### EXCERPTED PASSAGE:
BEGIN

Exercise · Communication

Gmail

Whiteboard exercise. Try the problem cold, then reveal the rubric to self-score.

Out of 10 points45 min whiteboardReference solution →
01

Prompt

An email service for ~1.8B users handling ~1B incoming emails per day plus outgoing. The hard parts: an SMTP ingress that accepts mail from anyone on the public internet while rejecting terabytes of daily spam; a per-user mailbox store sharded across thousands of machines with search, labels, and conversation threading; and delivery reputation management so your outbound mail doesn't get marked spam by other providers. Gmail pioneered "search, don't sort" — replaced folders with labels + full-text search, which changed the email paradigm.

Time budget: 45 min whiteboard. Draw architecture, estimate numbers, discuss tradeoffs.

02

Hints (progressive — click to reveal)

Hint 1

SMTP is not HTTP. Many candidates model ingress as a REST endpoint. SMTP's temp-fail retry model is core; losing that means losing mail.

Hint 2

Spam is 40% of the story. Not an afterthought. DKIM/SPF/DMARC + ML + user feedback loop is the engineering mass of the inbound path.

Hint 3

Per-user sharding + labels + search. The "Gmail innovation" triangle. Don't present a folder-based model — mention labels + search explicitly.

END

### DATA EXCERPT:
BEGIN

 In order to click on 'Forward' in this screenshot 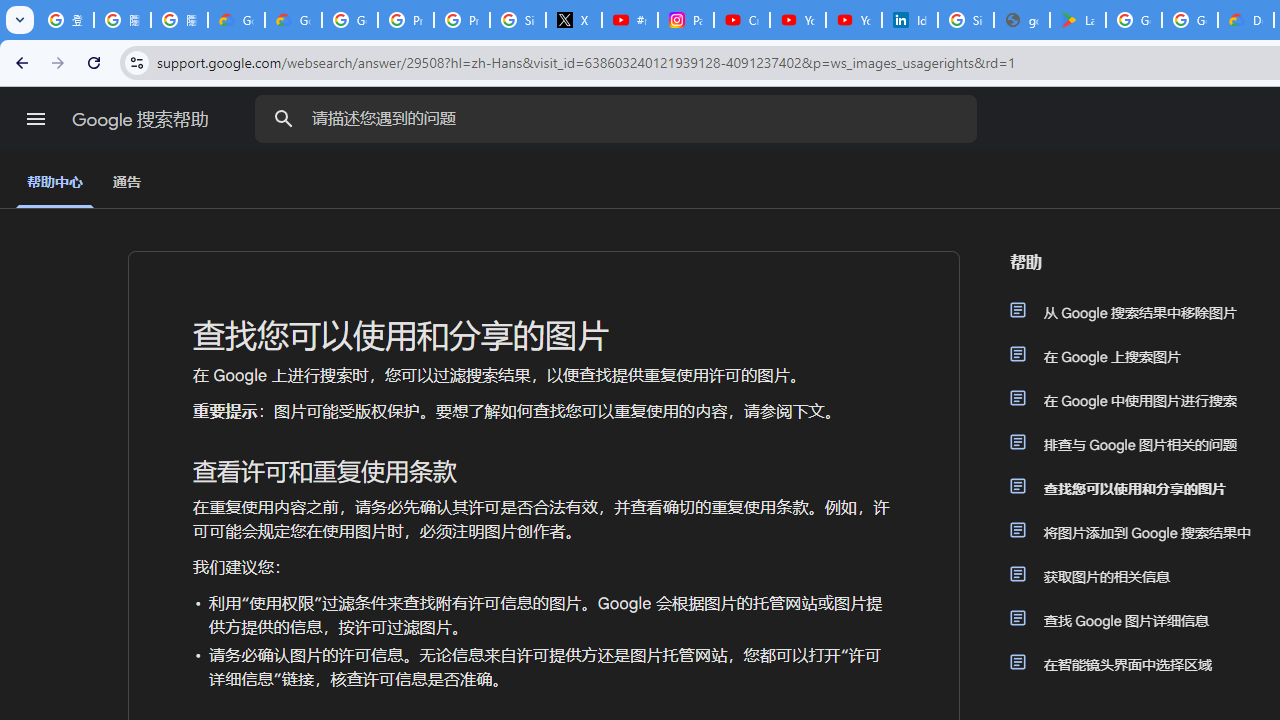, I will do `click(58, 61)`.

END

Please output the part of the Gmail exercise that begins at the words "Out of 10 points45" and ends after "click to reveal)", copied without any change. The lines stand apart from the Gmail exercise.

Out of 10 points45 min whiteboardReference solution →
01

Prompt

An email service for ~1.8B users handling ~1B incoming emails per day plus outgoing. The hard parts: an SMTP ingress that accepts mail from anyone on the public internet while rejecting terabytes of daily spam; a per-user mailbox store sharded across thousands of machines with search, labels, and conversation threading; and delivery reputation management so your outbound mail doesn't get marked spam by other providers. Gmail pioneered "search, don't sort" — replaced folders with labels + full-text search, which changed the email paradigm.

Time budget: 45 min whiteboard. Draw architecture, estimate numbers, discuss tradeoffs.

02

Hints (progressive — click to reveal)